What it means is, we have to stop and figure out what this "more general dysfunction" is. Figure out what the problem is. Go back to square one and work it out. I don't think Glasner quite says that, but how else are we going to figure out what the underlying problem is?
4 comments:
The underlying problem is not economic per se but actually political, resulting from capture on a vast scale by an elite determined to carve the pie in its favor. This involves institutional capture, intellectual capture, regulatory capture, and even state capture.
Unemployment, boom-bust cycles, imperfect competition, and the rest of the pimples on the face of neoclassical economic theory in its application, including contemporary mainstream so-called Keynesianism, result from not only flawed theory but also neoliberal policies that are rationalized by academia in the pay of the elite to dupe the rubes and deliver the goods to the top.

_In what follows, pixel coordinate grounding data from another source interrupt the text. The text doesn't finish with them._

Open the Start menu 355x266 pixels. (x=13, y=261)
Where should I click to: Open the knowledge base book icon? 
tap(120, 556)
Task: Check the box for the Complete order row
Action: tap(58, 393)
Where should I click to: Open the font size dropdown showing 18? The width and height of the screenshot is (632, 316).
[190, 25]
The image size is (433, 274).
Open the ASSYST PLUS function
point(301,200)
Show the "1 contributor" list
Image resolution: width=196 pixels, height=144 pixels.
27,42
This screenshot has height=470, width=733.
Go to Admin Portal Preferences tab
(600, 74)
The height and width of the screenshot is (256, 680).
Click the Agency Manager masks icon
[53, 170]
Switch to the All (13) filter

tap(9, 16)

The essences of neoliberal "capitalism" is crony capitalism, and its political counterpart is the corporate state masquerading as the market state. Just as the excess of socialism is totalitarian communism; so too, the excess of capitalism is totalitarian fascism.

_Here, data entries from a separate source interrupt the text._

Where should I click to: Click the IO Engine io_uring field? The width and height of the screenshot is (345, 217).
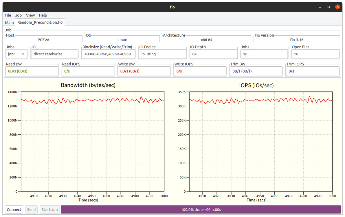click(x=162, y=54)
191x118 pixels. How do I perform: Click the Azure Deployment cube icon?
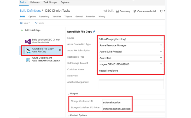tap(28, 60)
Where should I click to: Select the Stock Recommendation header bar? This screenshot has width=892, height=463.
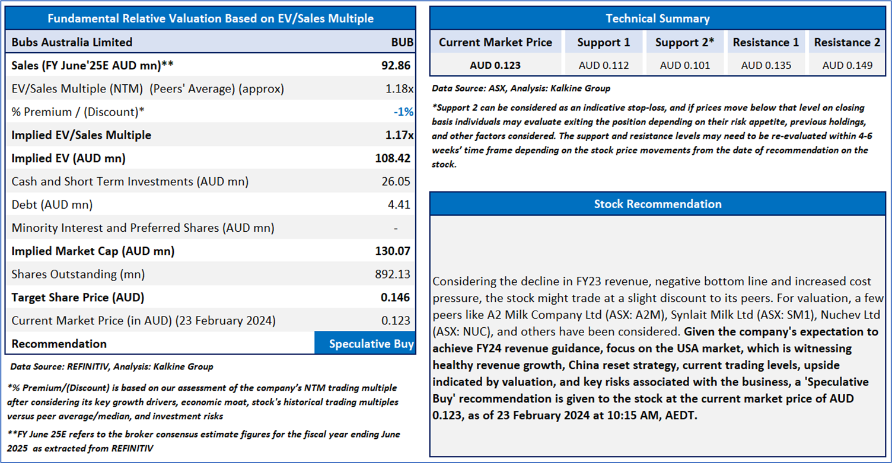pos(657,204)
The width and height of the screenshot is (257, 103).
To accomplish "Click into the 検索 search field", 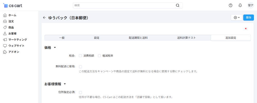I will pyautogui.click(x=123, y=5).
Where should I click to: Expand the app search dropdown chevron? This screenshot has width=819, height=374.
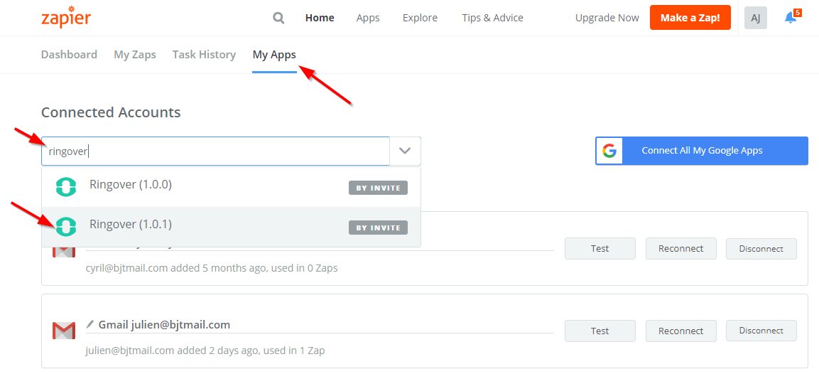pyautogui.click(x=405, y=151)
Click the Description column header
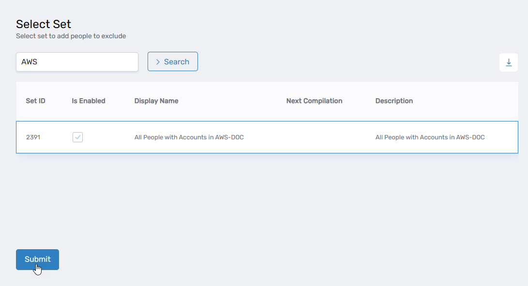 (x=394, y=101)
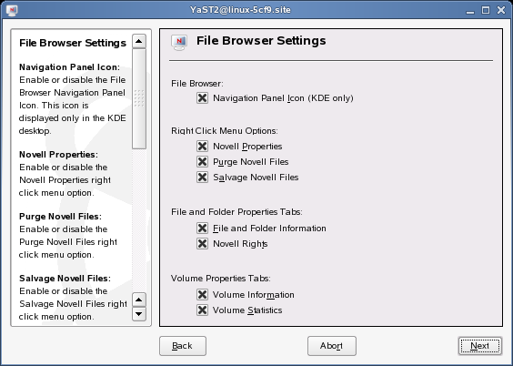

"The underlying problem is not economic per se but actually political..."
See, now I have just the opposite view, Tom. I think that when the economy goes bad, people respond politically... and that they fail to solve the problem because they have the wrong solution. But the failure does not cause people to stop and re-evaluate their position. No. Rather, they tend to become more extreme in their views, quicker to point the finger, and more certain that "the other guy" is at fault.
The economy is a system that does not respond well to mismanagement.
Regarding Fascism, I can only direct you to the Archdruid.
But the failure does not cause people to stop and re-evaluate their position. No. Rather, they tend to become more extreme in their views
This, alas, is just part of human nature. It's why you can seldom change anybody's mind with a rational argument. It is Derp.
I think Tom has this exactly right. And I don't see how your view is opposite. The economy and politics are evil twins, inextricably joined and intertwined. And politics is controlled by the rich elite, who thus control the economy. They get richer. We don't.
The entangled roots of the current economic malaise are excessive rents captured by the finance sector, and grotesquely uneven wealth and income distribution. The solutions - tax policy and regulation - are political, and that is why they cannot be implemented.
WASF!
JzB
Jazz, seeing tax policy as political is certainly part of the problem. I agree with that.